Reproduce without change the lines of the rows below that begin at the line containing "Click the small" and end after the line containing "Start playback with". Print only those lines.

DATA PROVIDED:
= = =

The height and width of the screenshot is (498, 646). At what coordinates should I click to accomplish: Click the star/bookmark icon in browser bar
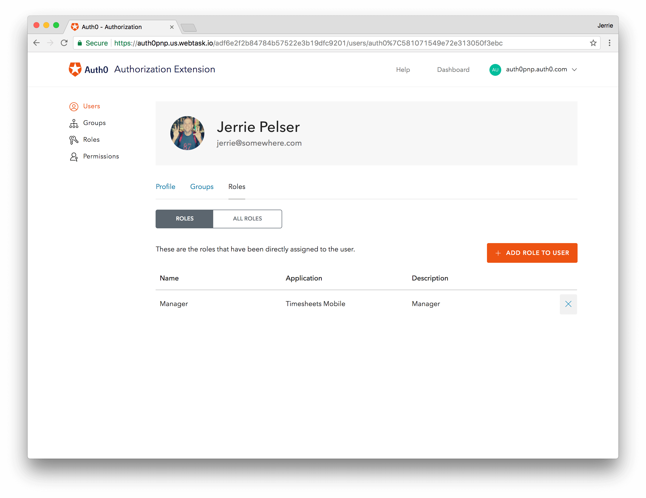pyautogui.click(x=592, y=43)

= = =

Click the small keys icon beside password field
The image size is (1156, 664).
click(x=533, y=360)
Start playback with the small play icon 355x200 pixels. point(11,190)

= = =

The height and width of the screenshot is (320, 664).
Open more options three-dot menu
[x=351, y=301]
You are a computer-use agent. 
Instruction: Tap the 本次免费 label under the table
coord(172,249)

= = =

RESPONSE:
Click the small keys icon beside password field
The image size is (1156, 664).
click(x=533, y=360)
Start playback with the small play icon 355x200 pixels. point(11,190)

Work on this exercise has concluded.